Assignment: All lines between the one holding "You are a computer-use" and the end of the material below, both ends included, should be restated exactly.

· · · · ·

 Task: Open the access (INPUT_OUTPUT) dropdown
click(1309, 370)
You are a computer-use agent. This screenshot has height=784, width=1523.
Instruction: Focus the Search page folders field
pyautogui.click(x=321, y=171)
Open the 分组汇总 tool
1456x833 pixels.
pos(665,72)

· · · · ·

Solution to this problem:
You are a computer-use agent. This screenshot has height=784, width=1523.
Instruction: Focus the Search page folders field
pyautogui.click(x=321, y=171)
Open the 分组汇总 tool
1456x833 pixels.
pos(665,72)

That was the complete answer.